Oh, my post was definitely filled with cynicism.



> cyn·i·cism /ˈsinəˌsizəm/
> 
> noun: cynicism; noun: Cynicism
> 
> 1. an inclination to believe that people are motivated purely by self-interest; skepticism.



And besides, I prefer being realistic over optimism. But that's just me.


----------



## Daryl (Mar 29, 2015)

SamGarnerStudios @ Sun Mar 29 said:


> Thanks for all the points guys.
> 
> Basically find another profession!


That's one interpretation. The other is to make sure that you're in the top percentage of composers who can make a living.

D


----------



## Daryl (Mar 29, 2015)

KEnK @ Sun Mar 29 said:


> Daryl @ Sun Mar 29 said:
> 
> 
> > ...Once society has decided that it doesn't want to pay for music, and doesn't care, or can't tell that most of what is being produced is [email protected]#t, the argument has been lost...
> ...


At some levels, yes, at others, no.

D


----------



## Daryl (Mar 29, 2015)

tokatila @ Sun Mar 29 said:


> I would be happy to just make my living with music. 8)
> 
> Even that is a stretch for a 36-old non-trained starting composer. :D


Just because you don't have a formal education doesn't mean that you have to be non-trained.

D


----------



## John Walker (Mar 29, 2015)

Daryl @ Sun Mar 29 said:


> KEnK @ Sun Mar 29 said:
> 
> 
> > Daryl @ Sun Mar 29 said:
> ...



Its always been like that for ever though hasn't it. Theres always been those that just dont get it and cannot tell or make judgements about any type of art.


----------



## Daryl (Mar 29, 2015)

John Walker @ Sun Mar 29 said:


> Daryl @ Sun Mar 29 said:
> 
> 
> > KEnK @ Sun Mar 29 said:
> ...


That's true, it's just that I think that more than ever before, those sort of people are in positions of creative power, rather than just financial.

D


----------



## dinerdog (Mar 29, 2015)

The best read you may see on the subject. It's much deeper than most imagine.

http://www.newrepublic.com/article/1209 ... estruction


----------



## SamGarnerStudios (Mar 30, 2015)

Thanks guys, useful insight!


----------



## Nick Batzdorf (Mar 30, 2015)

"John Williams once said in an interview that film scoring was a new trick and he has been around for a long time."

Great quote.

Junkie XL wrote a very effective score for the...okay...movie we saw a screening of last night - Run All Night.

The guy has obvious skills, he's a good musician, and the following comment isn't at all intended to dis him - on the contrary.
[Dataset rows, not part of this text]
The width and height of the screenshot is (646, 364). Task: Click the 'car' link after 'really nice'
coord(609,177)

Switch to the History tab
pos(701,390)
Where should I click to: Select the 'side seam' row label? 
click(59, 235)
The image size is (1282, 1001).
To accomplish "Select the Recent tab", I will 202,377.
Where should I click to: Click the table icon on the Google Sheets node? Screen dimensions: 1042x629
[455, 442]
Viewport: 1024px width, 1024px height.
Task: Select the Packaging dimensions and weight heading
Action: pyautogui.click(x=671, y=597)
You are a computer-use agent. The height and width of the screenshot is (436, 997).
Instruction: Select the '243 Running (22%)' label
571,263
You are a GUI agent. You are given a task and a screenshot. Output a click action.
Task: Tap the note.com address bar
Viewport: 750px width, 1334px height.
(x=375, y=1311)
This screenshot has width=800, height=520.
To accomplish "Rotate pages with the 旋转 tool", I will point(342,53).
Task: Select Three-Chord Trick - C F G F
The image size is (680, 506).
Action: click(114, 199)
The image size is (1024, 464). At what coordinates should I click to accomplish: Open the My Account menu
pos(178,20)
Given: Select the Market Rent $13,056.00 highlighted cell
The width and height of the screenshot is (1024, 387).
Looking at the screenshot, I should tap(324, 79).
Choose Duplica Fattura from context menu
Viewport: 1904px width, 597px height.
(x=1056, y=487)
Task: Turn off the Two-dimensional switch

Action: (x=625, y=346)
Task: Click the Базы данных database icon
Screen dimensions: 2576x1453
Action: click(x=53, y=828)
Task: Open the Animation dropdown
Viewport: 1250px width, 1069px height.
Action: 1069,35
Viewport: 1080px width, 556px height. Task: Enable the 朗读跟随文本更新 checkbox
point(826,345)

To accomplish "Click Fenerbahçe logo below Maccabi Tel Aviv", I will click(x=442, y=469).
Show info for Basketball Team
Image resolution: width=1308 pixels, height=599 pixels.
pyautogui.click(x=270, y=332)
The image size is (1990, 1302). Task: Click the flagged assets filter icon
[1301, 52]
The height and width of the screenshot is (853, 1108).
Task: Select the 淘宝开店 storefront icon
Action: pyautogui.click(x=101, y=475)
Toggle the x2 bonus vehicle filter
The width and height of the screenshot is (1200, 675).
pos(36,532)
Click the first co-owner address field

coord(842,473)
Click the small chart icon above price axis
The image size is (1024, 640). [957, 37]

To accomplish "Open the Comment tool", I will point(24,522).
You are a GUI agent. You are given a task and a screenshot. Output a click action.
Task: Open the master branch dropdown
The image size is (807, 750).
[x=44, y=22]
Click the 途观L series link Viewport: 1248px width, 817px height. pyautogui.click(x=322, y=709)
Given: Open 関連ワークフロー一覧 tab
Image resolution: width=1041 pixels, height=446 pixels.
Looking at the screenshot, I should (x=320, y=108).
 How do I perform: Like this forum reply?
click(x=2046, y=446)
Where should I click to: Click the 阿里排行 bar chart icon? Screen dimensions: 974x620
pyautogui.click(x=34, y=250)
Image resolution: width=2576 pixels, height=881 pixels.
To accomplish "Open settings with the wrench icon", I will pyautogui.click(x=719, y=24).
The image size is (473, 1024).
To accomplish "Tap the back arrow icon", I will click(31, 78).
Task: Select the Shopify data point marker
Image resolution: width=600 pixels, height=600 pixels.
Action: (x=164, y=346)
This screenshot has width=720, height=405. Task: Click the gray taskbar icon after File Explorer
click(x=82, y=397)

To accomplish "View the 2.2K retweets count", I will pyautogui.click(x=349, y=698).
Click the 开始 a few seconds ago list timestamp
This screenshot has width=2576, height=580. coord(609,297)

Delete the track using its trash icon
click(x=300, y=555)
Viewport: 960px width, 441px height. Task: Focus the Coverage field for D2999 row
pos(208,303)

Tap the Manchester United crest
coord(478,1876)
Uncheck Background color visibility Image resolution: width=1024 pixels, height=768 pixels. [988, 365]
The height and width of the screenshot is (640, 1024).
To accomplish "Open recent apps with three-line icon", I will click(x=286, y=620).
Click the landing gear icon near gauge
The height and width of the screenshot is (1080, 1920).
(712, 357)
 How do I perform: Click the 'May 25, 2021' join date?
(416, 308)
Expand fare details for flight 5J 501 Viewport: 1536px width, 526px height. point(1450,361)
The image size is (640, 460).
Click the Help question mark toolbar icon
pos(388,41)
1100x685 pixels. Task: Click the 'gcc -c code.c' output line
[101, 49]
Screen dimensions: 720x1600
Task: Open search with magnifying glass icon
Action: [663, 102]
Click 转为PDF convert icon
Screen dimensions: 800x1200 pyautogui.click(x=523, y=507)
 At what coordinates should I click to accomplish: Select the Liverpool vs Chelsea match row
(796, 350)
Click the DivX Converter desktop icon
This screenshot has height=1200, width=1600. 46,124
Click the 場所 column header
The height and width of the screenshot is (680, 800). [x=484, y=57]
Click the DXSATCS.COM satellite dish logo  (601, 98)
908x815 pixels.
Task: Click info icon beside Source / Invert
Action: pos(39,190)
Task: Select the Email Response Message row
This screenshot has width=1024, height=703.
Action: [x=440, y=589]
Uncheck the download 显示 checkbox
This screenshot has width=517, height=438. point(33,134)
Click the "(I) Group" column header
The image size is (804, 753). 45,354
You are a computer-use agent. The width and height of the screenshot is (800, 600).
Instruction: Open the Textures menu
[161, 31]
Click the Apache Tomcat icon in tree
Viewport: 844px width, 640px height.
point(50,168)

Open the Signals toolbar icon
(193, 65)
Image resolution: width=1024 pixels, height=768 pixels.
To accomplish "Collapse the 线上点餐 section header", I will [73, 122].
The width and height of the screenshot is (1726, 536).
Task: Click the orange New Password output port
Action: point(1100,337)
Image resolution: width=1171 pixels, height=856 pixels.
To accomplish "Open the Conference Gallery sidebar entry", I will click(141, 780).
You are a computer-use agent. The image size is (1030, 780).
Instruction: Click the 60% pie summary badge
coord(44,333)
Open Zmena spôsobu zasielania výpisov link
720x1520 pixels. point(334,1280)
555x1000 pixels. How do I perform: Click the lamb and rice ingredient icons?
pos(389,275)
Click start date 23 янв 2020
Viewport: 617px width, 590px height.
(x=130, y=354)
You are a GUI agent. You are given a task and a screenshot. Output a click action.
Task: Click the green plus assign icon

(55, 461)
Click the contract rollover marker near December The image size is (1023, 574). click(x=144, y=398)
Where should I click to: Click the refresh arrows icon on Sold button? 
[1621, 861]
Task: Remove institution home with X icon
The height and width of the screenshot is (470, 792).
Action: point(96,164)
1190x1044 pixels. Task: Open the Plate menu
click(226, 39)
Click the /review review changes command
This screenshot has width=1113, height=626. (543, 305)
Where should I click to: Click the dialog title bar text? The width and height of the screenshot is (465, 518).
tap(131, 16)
But I kept thinking that there's nowhere left to go in that direction. The lows are as low, louds as loud, etc. etc. as it can get with all that electronica.

20 years, who knows, but I have a feeling that we really have reached the point of impact saturation, that the only place left to go is smaller and more subtle. That applies to film music and everything else.

Maybe it's just wishful thinking, but I'm burned out on CGI events with a film as an afterthought (not that this movie was in that category).


----------



## givemenoughrope (Mar 30, 2015)

Nothing against Junkie either but I go see these Liam Neeson flicks bc they are unintentional comedy. 

Soft and subtle is already the order of the day for most non-blockbusters and tv.


----------



## Nick Batzdorf (Mar 30, 2015)

I guess that's true, gmer.

We did see Second Best Exotic Marigold Hotel earlier in the day, and Thomas Newman was subtle. (Not as good as the first BEMH, but they tried.)

So maybe I'm still zombified from sensory overload in the second movie.

(I hate seeing two films in a day, especially when one is during daylight, but my wife threatened to beat me if I didn't go to both of them.)


----------



## Living Fossil (Mar 30, 2015)

> Where do you see the music industry in 20 years?
> ... Specifically related to film composing, video game soundtracks, library music, etc....



I would say: we will see; the future is somehow in our hands...at least to a certain degree.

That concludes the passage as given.